Gordon Goodwin

April 18, 2011

If Gordon Goodwin never wrote, performed, or arranged music again, he’d already have made his mark. As a successful Hollywood composer, Goodwin has racked up eleven Grammy nominations (winning an award in 2006 for his Instrumental Arrangement of “Incredits” from the film, “The Incredibles”) and three Emmy Awards. As a performer (keyboards, woodwinds) he’s collaborated with the likes of Sarah Vaughan, Mel Torme, Quincy Jones, John Williams, and Christina Aguilera, to name just a few.

Happily, he’s not one to rest on past achievements and with the 18-member Gordon Goodwin’s Big Phat Band, Gordon is bringing large ensemble jazz to whole new audiences by infusing the music with his wide-ranging tastes.

1. John Williams – Catch Me if You Can, Soundtrack

John Williams leaves them all behind. He is still writing music at a prolific rate, and this score is a great example of his jazz chops. Maybe you can argue that other composers could have written “Star Wars,” but to have the skill set to write dramatic orchestral music and a score like this one? Only J.W.

2. Take 6 – So Much to Say

They have learned the lessons of the Hi-Los and The Singers Unlimited but also of Earth, Wind and Fire. They are still at the top of their game, singing complex vocal arrangements with impeccable pitch, time and feel. Got to love my guys in Take 6.

3. Thad Jones Mel Lewis – “TipToe”

This might be my all-time favorite big band arrangement. It is simply sublime, with the great Snooky Young playing that awesome plunger solo. And I love that sax section, lead by Jerome Richardson. Thad was an original, one of my biggest influences as a writer.

4. Pat Williams – Aurora

So great to see Pat get this record out there. His ability to combine orchestral and jazz influences in an organic way is impressive, and the band is clearly having a blast playing his great charts.

5. Earth, Wind & Fire – “In the Stone”

Man, back in the day pop music had melodies as well as some serious grooves! I went to school taking those grooves apart and checking them out. That band had such a sense of joy in their tunes, too, and was totally infectious! Still is.

6. Sinatra at the Sands with the Count Basie Orchestra – “Luck Be A Lady”

One of our greatest singers and our greatest big bands, both at their prime, man I would have loved to be there back at these concerts! Just completely swinging stuff, with Marshall Royal and his great alto sound leading the saxes with great charts by Quincy and Billy Byers. Love that Basie band!

7. Hiromi – “I’ve Got Rhythm”

Simply astonishing playing. And a really cool arrangement, too. Hiromi’s great technique is obvious enough to hear, but she also has great stylistic range and is wonderfully spontaneous as an improviser, open to any direction the music might go. Her joy in playing music is a pleasure to behold.
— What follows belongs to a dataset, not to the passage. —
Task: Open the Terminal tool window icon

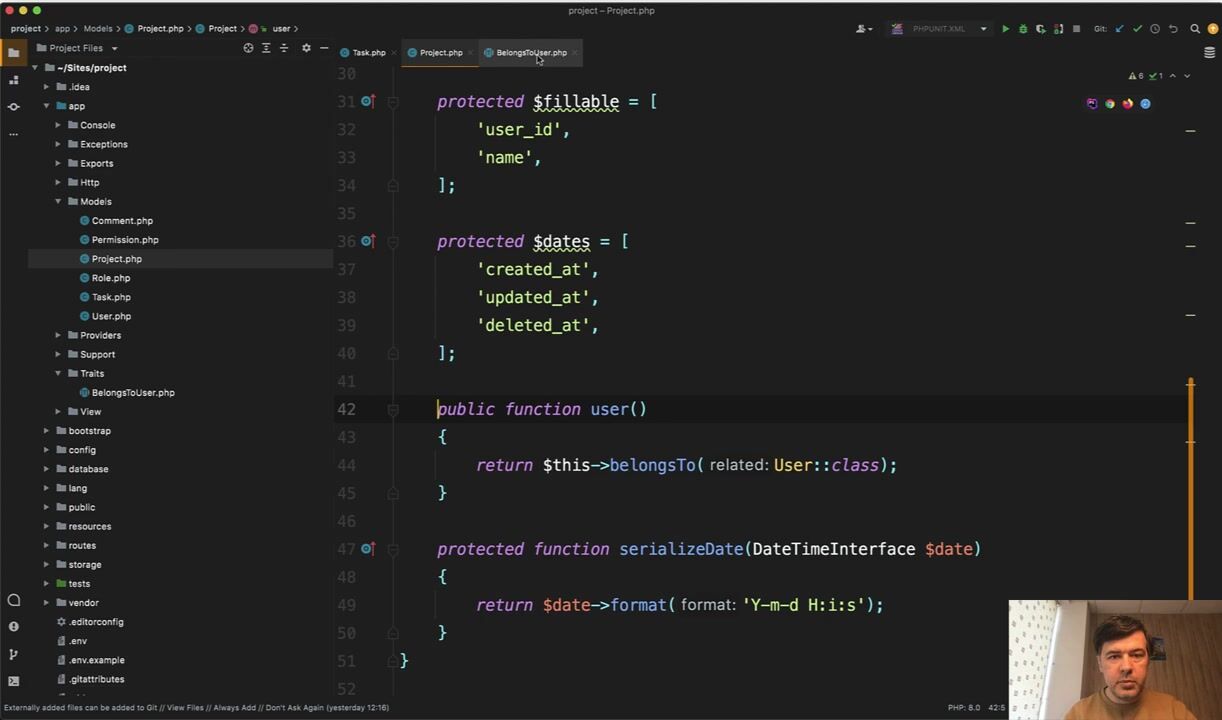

8. Victor Wooten – “U Can’t Hold No Groove”

Victor is an infectious talent and has a pocket that won’t quit, along with an instantly identifiable sound and style. The guy plays like crazy, writes music, novels, you get the feeling he could do pretty much whatever he wanted to.

9. William Walton – “Variations on a Theme by Hindemith”
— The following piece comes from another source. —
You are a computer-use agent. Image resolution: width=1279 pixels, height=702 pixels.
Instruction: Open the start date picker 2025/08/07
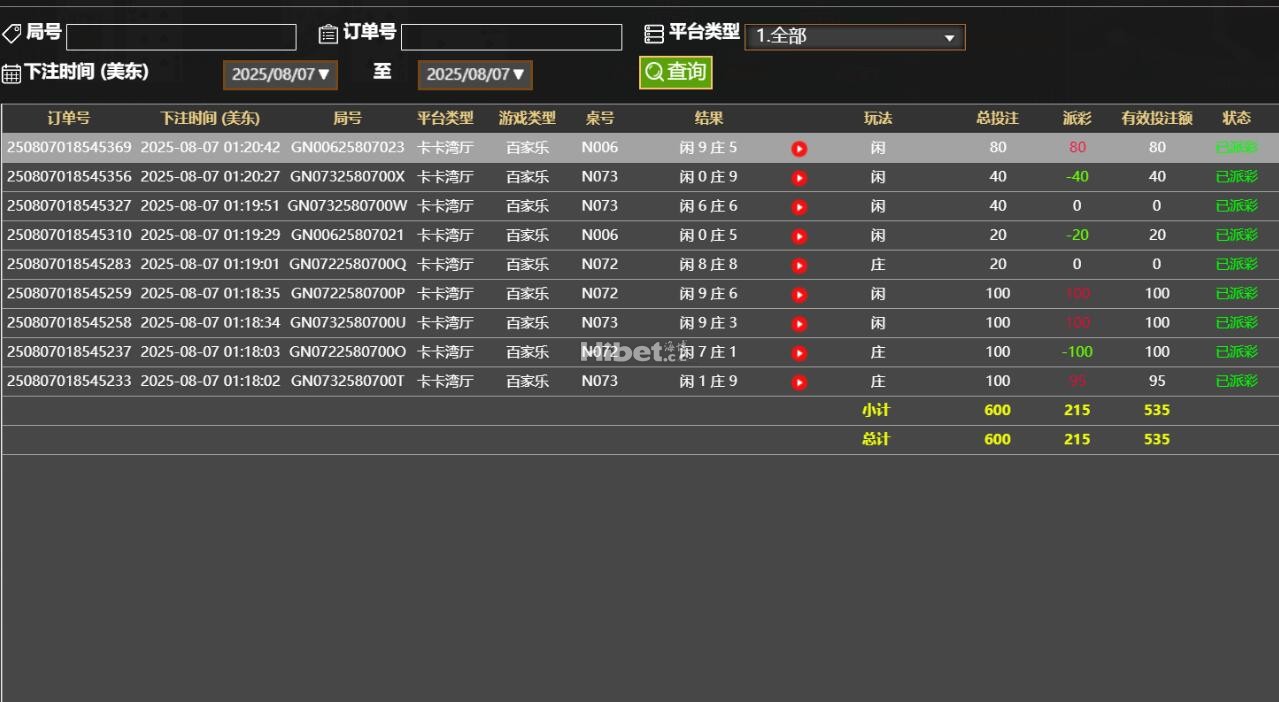click(x=280, y=75)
This piece is so totally happening, and I’ve loved it for years. It’s very hip rhythmically, essentially tonal, but with some unexpected harmonic moves and a playful sense of fun throughout. I’ve learned a great deal over the years from studying the score.

10. Cannonball Adderley – “Who Cares?”

Here I am at the end of this thing and am reminded why I hate lists like this – I haven’t gotten to Steve Wonder or Oscar Peterson or Michael Brecker or well, anyway, let’s just close out with my favorite alto player, playing with Bill Evans, also a big influence for me. Cannonball’s sound is full of life, his time rock solid, his sense of soul and groove, unsurpassed.